Combusted tobacco; Randomized trial; Smoking; Text message; Vaping; Vaping cessation; Young adult


OBJECTIVE: To examine patterns of abstinence from e-cigarettes, combusted tobacco products (CTPs), both, or neither among young adults enrolled in a U.S.-based randomized trial of a text message vaping cessation intervention. METHODS: At baseline, 1829 young adult e-cigarette users were categorized as Exclusive E-cigarette Users (no past 30-day CTP use; n = 1036, 56.6%) or Dual Users (past 30-day CTP use; n = 793, 43.4%). Four groups were defined at 7-months: 1) Dual Abstinent, 2) Exclusive Vaping, 3) Exclusive CTP Use, and 4) Dual Users. The proportion of participants who were Dual Abstinent was the outcome of interest. RESULTS: At follow-up, 22.1% (95% CI: 20.3, 24.1) of participants were Dual Abstinent, 44.8% (95% CI: 42.5, 47.1) reported Exclusive Vaping, 6.3% (95% CI: 5.2, 7.5) reported Exclusive CTP Use, and 26.8% (95% CI: 24.8, 28.9) were Dual Users. A higher proportion of participants randomized to Intervention were Dual Abstinent (25.9%, 95% CI 23.1, 28.9) compared to Control (18.5%, 95% CI 16.0, 21.1; p = .0002).

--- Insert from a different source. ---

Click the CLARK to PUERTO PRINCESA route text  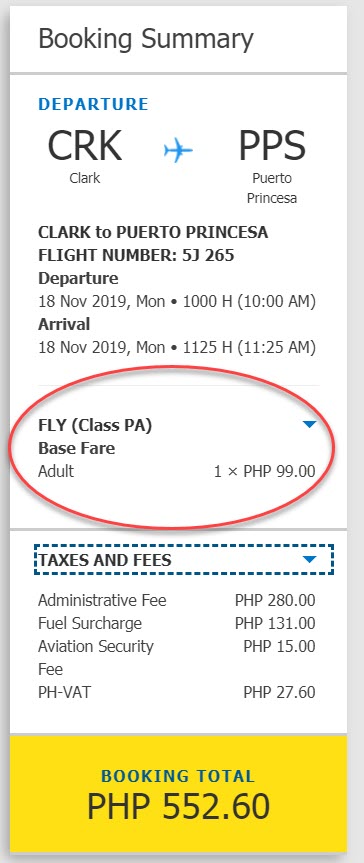tap(153, 232)
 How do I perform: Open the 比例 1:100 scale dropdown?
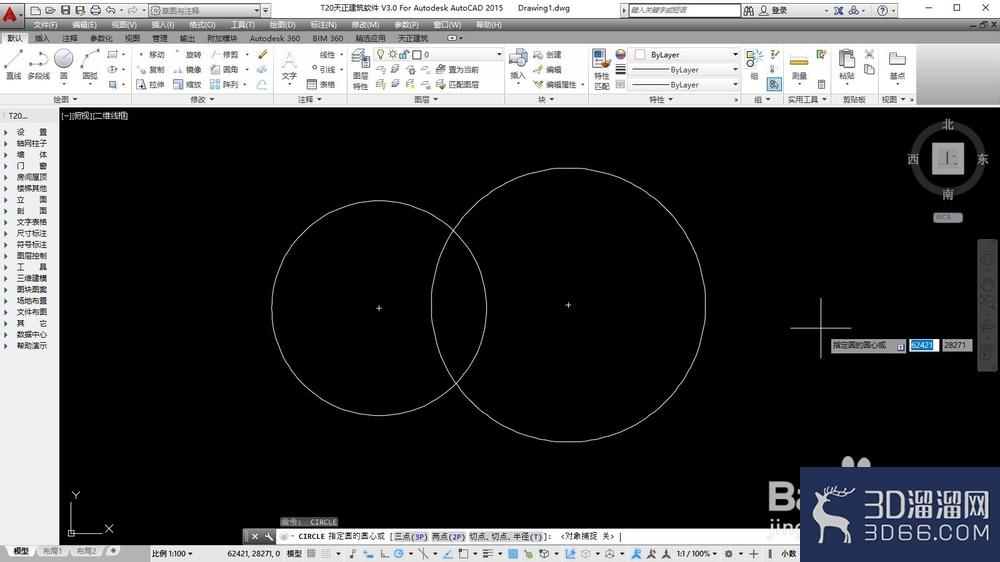[x=172, y=554]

Analyses of treatment effects on dual abstinence by baseline tobacco product use favored Intervention over Control among both Exclusive E-cigarette Users (p = .019) and Dual Users (p = .0014). CONCLUSION: A text message vaping cessation intervention was effective in promoting dual abstinence from e-cigarettes and CTPs among young adults. The advantage of treatment over control was equivalent for Exclusive E-cigarette Users and Dual Users. Rates of dual abstinence were higher among exclusive vapers than dual users, signaling the need for more research to optimize cessation programs for poly-tobacco users.